The UK’s negotiator, Lord David Frost, claims that such rules represent an “infringement on [British] sovereignty” and would prevent the country from adequately supporting its industries in the future, particularly in the high-tech sector. Hague dismisses such claims, arguing that Britain’s industries don’t require state support to remain competitive — all they need is for the government to “provide the funding for pure research, open their country to talented people, and keep a tax system that encourages risk-taking”.
Hague’s ideas come straight out of the neoliberal gospel of the 1990s: let the “animal spirits” of capitalism rein free, with minimal government interference, and the free market will deliver optimal outcomes for all.
Recent history, however, has proven this view to be tragically wrong. The financial crisis of 2007-9, and the subsequent recession, are clear evidence of the markets’ inability, if left to their own devices, to efficiently allocate resources between the various sectors of the economy.

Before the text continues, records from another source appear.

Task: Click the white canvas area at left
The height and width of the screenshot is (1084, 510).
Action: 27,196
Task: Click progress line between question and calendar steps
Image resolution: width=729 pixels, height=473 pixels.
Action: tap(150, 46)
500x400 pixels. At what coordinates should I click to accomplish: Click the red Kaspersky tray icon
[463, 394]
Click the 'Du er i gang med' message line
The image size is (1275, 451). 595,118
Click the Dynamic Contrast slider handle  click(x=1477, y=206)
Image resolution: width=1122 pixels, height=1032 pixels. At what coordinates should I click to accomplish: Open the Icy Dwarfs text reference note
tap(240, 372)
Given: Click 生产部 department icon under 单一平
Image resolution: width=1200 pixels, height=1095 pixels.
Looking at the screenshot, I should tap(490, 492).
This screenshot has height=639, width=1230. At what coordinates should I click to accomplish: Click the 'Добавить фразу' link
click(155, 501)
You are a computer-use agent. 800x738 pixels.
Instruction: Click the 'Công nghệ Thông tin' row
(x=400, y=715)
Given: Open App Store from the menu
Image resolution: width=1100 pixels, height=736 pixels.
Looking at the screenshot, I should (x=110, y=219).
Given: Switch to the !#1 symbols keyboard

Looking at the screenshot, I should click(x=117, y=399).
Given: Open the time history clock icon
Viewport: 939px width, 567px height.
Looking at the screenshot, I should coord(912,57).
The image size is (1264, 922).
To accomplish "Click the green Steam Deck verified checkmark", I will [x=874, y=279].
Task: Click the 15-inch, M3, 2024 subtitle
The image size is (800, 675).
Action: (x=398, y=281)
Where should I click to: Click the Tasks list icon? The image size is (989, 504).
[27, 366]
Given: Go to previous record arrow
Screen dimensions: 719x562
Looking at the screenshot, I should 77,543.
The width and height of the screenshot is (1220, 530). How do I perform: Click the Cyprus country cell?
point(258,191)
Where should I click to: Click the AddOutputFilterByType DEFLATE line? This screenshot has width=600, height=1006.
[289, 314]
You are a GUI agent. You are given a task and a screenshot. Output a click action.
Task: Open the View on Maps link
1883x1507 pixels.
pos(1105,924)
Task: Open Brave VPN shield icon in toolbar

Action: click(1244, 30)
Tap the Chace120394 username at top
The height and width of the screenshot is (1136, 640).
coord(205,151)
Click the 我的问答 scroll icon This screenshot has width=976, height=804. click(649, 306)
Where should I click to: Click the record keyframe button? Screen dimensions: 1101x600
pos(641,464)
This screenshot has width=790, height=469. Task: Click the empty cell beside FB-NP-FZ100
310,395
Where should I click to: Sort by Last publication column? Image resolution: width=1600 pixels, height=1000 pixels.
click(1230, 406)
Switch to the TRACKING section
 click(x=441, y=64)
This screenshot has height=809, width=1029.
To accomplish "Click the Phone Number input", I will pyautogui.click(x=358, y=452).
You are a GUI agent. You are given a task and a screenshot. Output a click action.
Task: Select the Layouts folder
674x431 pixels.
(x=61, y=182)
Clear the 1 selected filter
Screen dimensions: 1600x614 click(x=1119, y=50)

Indeed, the world’s most competitive economies — Canada, Germany, Japan, South Korea and more recently, and most obviously, China — all rely on heavy state support (both direct and indirect) to their manufacturing sectors.
The EU itself is fully aware of this, as evidenced by its willingness to waver its state aid rules whenever it has been in the interest of its major players, most notably France and Germany, to do so (not to mention whenever banks have needed to get bailed out).
However, the EU’s à la carte approach to its own rules is no good reason to place crucial decisions concerning the future of the UK in the hands of the European Commission. Moreover, following the ongoing global pandemic, state intervention in the economy is inevitably destined to become more pervasive, in order to keep industries afloat and stabilise jobs, investments and incomes in an economic environment that is bound to remain highly volatile for a long time to come.
Thus, binding the country to outdated rules that were dreamed up in a completely different era (and which were never grounded in reality in the first place) makes absolutely no sense today, even from a strictly “capitalist” competitiveness-based view of the economy.
Of course, it makes even less sense from a “socialist” perspective: extending democratic control over the economy, by expanding the state’s role (and downsizing the private sector’s role), in the investment production and distribution system — i.e., in deciding what is produced, how, for whom, and for what ends — should surely be a key aim of socialists, regardless of who happens to currently sit in government.
This is especially true if we consider that we cannot expect markets, with their focus on short-term profits, to spearhead any of the structural changes needed to deal with the social, economic, political and ecological crises that the world is facing today. So why are my fellow socialists not backing Boris’ stance on state aid?